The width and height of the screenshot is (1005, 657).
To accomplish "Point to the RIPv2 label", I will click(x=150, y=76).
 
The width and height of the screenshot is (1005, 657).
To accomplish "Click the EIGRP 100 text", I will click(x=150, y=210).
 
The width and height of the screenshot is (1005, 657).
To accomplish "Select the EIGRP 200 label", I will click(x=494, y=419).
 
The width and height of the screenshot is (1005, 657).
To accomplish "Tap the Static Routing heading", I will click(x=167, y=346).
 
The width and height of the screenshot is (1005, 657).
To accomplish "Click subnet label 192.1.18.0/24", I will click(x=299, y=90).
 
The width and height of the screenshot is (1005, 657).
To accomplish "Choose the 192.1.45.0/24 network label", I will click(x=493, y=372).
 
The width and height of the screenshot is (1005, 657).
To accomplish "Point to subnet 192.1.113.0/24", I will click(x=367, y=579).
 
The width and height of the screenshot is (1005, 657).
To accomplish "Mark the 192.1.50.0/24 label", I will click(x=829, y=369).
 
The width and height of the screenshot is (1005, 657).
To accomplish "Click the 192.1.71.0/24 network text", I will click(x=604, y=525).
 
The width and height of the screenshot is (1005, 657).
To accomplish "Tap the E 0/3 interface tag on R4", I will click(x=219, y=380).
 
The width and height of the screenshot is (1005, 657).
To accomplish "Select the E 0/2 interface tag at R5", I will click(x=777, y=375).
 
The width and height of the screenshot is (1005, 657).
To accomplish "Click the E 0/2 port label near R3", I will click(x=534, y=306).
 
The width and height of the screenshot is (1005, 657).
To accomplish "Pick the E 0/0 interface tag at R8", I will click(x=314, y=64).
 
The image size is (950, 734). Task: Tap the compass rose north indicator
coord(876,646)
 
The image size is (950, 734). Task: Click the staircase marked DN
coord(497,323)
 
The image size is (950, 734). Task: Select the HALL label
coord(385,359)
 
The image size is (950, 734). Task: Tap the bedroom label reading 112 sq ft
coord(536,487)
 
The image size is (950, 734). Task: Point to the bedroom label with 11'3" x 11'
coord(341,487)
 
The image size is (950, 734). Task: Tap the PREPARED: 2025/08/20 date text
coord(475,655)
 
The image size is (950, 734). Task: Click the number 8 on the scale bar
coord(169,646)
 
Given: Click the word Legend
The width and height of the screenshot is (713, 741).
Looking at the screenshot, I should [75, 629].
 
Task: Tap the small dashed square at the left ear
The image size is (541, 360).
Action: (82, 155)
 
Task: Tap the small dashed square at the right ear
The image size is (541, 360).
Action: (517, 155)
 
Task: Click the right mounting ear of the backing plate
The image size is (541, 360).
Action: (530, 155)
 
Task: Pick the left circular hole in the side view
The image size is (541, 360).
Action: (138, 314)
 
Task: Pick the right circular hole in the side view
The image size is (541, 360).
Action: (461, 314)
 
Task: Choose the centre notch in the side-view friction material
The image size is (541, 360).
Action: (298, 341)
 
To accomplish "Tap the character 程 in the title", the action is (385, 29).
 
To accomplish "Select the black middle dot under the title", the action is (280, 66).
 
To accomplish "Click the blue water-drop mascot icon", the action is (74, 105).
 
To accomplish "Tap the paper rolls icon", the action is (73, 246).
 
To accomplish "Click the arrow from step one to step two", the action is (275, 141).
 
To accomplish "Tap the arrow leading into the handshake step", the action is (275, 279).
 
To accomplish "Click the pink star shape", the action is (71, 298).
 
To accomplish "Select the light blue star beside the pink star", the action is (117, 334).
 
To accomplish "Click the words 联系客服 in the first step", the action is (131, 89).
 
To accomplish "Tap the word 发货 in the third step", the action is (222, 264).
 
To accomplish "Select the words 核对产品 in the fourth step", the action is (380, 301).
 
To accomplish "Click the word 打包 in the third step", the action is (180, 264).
^^^^^^^^
How many lines of the data above contain the string "right", matching case exactly? Reply with the number only.

* EXERCISE ANSWER *
3